NOTICE OF OFFER TO PURCHASE FOR CASH
ALL OUTSTANDING SHARES OF COMMON STOCK
OF
GETTY PETROLEUM MARKETING INC.
AT
$5.00 NET PER SHARE
BY
MIKECON CORP.
AN INDIRECT WHOLLY OWNED SUBSIDIARY OF
OAO LUKOIL
Mikecon Corp. ("Purchaser"), a Delaware corporation and an indirect wholly
owned subsidiary of OAO LUKOIL, a Russian open joint stock company ("LUKOIL"),
is offering to purchase all of the issued and outstanding shares of common
stock, par value $0.01 per share (the "Shares"), of Getty Petroleum Marketing
Inc. (the "Company"), at a price of $5.00 per Share, net to the seller in cash
(the "Offer Price"), without interest thereon, on the terms and subject to the
conditions set forth in the Offer to Purchase and in the related Letter of
Transmittal (which, as each may be amended and supplemented from time to time,
together constitute the "Offer").
THE OFFER AND WITHDRAWAL RIGHTS WILL EXPIRE AT 12:00 MIDNIGHT,
NEW YORK CITY TIME, ON FRIDAY, DECEMBER 8, 2000, UNLESS THE OFFER IS EXTENDED.

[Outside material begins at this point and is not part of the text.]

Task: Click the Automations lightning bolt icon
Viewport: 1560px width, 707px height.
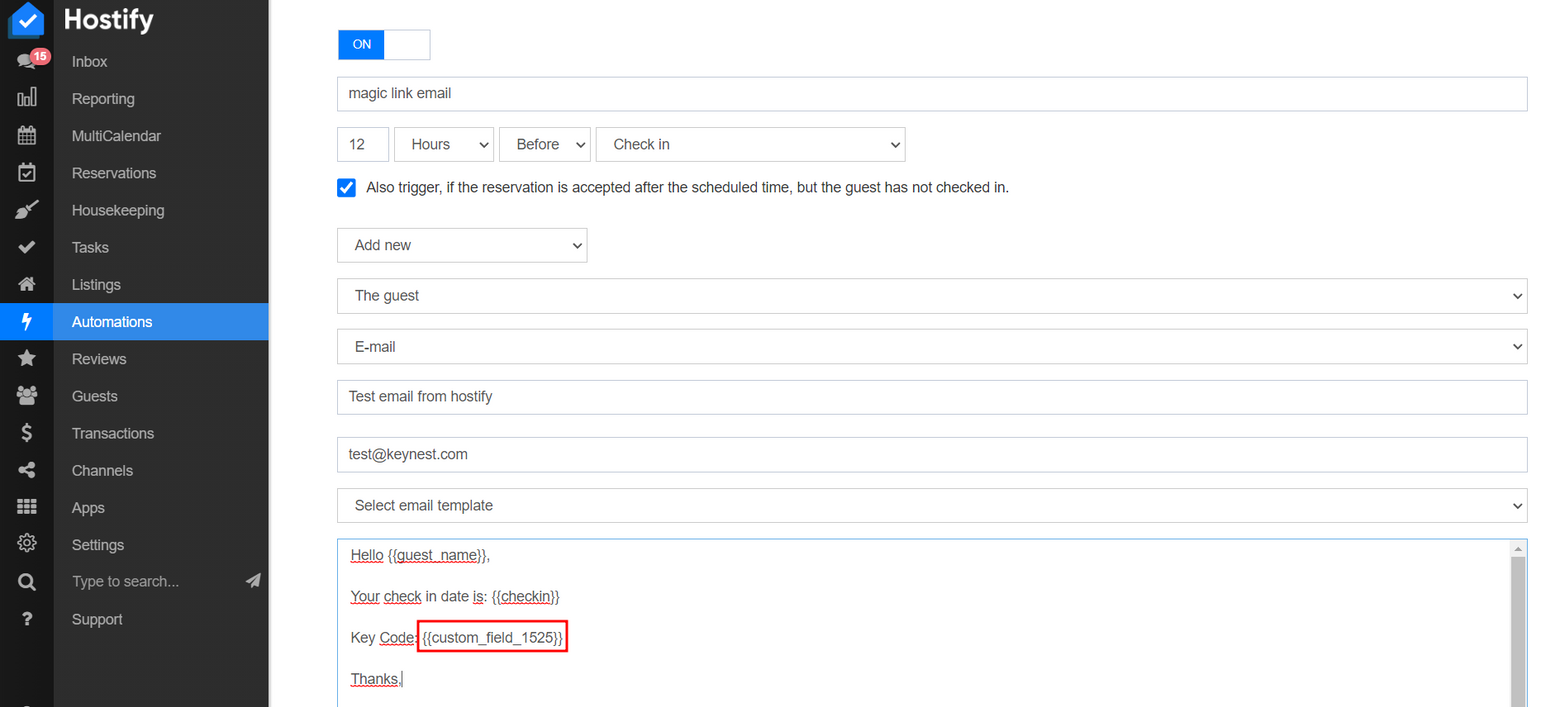Action: pos(27,321)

THE OFFER IS CONDITIONED UPON, AMONG OTHER THINGS, (1) THERE BEING VALIDLY
TENDERED AND NOT WITHDRAWN PRIOR TO THE EXPIRATION OF THE OFFER A NUMBER OF
SHARES WHICH REPRESENTS AT LEAST A MAJORITY OF THE ISSUED AND OUTSTANDING SHARES
ON A FULLY DILUTED BASIS (THE "MINIMUM CONDITION") AND (2) ALL APPLICABLE
WAITING PERIODS UNDER THE HART-SCOTT-RODINO ANTITRUST IMPROVEMENTS ACT OF 1976,
AS AMENDED, HAVING EXPIRED OR BEEN TERMINATED. THE OFFER IS ALSO SUBJECT TO
OTHER TERMS AND CONDITIONS DESCRIBED IN THE OFFER TO PURCHASE AND IN THE RELATED
LETTER OF TRANSMITTAL.
The Offer is being made pursuant to the Agreement and Plan of Merger, dated
as of November 2, 2000 (the "Merger Agreement"), by and among LUKOIL, Lukoil
International GmbH, an Austrian corporation and direct wholly owned subsidiary
of LUKOIL, Lukoil Americas Corporation, a Delaware corporation ("Parent"),
Purchaser (collectively, the "Lukoil Entities") and the Company. The Merger
Agreement provides that, among other things, as promptly as practicable after
consummation of the Offer and the satisfaction or waiver of the other conditions
contained in the Merger Agreement, Purchaser will be merged with and into the
Company (the "Merger"), with the Company continuing as the surviving
corporation. At the effective time of the Merger (the "Effective Time"), each
issued and outstanding Share (other than Shares owned by the Company, any wholly
owned subsidiary of the Company or by the Lukoil Entities or any wholly owned
subsidiary of a Lukoil Entity and Shares for which appraisal rights, if any,
have properly been asserted) will, by virtue of the Merger and without any
action on the part of the holder thereof, be canceled and converted into the
right to receive $5.00 per share, without interest. The Merger Agreement is more
fully described in Section 11 of the Offer to Purchase. Purchaser and Parent
have entered into separate Support Agreements with certain stockholders of the
Company who own an aggregate of approximately 40% of the outstanding Shares.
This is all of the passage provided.